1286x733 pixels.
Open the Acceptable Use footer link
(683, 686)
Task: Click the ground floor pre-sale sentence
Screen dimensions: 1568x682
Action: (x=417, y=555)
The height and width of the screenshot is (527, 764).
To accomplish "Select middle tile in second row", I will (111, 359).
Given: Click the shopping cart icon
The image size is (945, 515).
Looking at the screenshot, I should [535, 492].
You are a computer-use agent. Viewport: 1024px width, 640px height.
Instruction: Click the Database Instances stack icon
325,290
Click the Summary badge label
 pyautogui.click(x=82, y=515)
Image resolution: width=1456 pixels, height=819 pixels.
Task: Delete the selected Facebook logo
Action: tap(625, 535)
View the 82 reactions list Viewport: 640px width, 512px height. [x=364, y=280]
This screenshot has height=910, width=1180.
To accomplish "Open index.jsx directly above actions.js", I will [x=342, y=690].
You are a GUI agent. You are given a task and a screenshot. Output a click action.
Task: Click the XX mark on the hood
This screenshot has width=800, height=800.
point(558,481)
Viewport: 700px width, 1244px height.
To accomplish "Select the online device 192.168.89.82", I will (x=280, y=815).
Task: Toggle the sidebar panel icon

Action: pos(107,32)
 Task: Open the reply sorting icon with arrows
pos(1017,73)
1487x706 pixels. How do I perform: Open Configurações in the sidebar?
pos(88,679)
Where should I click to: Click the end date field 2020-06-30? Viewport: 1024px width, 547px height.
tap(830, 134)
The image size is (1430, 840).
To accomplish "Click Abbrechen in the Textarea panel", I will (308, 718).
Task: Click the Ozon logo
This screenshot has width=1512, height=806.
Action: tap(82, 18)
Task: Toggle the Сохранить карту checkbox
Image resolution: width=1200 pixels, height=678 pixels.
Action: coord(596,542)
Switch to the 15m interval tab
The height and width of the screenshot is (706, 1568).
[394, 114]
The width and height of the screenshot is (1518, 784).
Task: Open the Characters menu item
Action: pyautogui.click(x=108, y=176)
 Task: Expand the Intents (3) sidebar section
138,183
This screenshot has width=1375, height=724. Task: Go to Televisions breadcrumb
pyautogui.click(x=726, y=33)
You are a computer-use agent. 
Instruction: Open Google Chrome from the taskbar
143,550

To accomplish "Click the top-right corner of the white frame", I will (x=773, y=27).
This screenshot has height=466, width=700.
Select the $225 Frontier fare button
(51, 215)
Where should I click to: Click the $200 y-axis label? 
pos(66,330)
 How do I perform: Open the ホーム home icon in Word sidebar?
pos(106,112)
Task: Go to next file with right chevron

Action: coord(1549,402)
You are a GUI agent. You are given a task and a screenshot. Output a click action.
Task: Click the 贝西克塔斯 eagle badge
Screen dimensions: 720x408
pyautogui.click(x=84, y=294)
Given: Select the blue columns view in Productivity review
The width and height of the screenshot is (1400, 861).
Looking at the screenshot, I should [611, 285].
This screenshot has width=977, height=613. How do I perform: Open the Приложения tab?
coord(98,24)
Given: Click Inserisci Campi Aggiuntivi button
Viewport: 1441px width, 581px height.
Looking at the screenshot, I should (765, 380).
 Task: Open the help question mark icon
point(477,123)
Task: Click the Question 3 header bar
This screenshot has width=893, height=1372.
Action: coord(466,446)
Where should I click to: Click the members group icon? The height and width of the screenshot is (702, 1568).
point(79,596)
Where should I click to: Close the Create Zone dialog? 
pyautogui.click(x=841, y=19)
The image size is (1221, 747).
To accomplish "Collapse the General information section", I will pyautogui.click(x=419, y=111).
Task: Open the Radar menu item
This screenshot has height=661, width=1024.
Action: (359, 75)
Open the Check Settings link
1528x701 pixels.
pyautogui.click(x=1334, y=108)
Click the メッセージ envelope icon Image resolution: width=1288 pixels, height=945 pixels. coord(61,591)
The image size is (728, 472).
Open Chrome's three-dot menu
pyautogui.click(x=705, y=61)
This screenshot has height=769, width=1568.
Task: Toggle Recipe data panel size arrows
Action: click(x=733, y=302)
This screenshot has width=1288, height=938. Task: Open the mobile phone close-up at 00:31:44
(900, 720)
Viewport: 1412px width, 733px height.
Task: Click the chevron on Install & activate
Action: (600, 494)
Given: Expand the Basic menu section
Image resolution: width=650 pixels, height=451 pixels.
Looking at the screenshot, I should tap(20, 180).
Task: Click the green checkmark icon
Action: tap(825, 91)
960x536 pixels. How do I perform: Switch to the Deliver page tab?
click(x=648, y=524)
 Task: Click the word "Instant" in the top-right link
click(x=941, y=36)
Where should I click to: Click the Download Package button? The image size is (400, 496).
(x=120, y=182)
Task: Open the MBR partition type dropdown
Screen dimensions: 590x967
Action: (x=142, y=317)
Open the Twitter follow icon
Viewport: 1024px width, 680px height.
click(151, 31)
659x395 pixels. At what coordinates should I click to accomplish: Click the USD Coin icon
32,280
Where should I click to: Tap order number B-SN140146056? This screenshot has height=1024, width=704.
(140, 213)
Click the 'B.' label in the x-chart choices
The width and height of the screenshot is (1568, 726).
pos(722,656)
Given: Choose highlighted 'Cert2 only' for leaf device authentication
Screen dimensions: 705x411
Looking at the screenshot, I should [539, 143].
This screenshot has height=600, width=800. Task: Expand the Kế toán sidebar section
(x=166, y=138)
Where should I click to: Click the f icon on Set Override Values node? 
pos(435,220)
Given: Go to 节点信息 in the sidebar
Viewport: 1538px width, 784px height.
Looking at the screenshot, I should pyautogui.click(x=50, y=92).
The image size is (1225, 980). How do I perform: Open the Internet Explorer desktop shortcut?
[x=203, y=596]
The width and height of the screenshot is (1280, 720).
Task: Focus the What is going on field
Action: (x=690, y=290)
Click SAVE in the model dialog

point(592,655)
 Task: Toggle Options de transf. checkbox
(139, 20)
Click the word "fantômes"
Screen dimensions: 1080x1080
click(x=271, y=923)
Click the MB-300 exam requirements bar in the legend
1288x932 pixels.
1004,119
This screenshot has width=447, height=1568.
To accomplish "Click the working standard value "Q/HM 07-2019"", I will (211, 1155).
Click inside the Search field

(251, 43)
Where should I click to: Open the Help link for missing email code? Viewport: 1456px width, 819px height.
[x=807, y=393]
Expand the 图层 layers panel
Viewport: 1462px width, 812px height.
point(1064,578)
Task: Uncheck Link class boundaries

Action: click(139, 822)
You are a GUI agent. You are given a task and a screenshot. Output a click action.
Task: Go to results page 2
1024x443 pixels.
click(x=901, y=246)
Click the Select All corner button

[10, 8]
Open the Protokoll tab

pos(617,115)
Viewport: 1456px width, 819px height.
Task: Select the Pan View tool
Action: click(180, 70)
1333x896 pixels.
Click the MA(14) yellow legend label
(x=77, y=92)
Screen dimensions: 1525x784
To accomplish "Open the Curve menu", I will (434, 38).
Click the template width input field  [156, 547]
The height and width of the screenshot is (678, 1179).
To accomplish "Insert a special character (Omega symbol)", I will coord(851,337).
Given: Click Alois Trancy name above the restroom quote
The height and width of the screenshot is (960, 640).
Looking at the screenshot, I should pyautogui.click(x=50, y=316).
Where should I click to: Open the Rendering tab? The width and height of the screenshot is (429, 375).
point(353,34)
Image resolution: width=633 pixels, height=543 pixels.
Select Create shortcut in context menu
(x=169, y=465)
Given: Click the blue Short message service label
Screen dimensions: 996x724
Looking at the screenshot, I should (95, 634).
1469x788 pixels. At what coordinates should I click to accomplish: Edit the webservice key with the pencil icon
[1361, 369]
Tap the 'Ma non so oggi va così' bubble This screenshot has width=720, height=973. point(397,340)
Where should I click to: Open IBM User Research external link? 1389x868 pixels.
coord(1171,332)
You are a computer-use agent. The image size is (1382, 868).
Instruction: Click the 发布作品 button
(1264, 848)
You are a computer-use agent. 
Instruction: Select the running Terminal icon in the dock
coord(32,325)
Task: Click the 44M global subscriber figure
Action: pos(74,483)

**Written task**:
Please rewrite the lines between the one holding "This screenshot has width=977, height=613." and the one holding "point(477,123)", inclusive, replacing "question mark icon" with "question mark button" and leaving everything else unchanged.

**Response below**:
This screenshot has width=977, height=613. How do I perform: Open the Приложения tab?
coord(98,24)
Given: Click Inserisci Campi Aggiuntivi button
Viewport: 1441px width, 581px height.
Looking at the screenshot, I should (765, 380).
 Task: Open the help question mark button
point(477,123)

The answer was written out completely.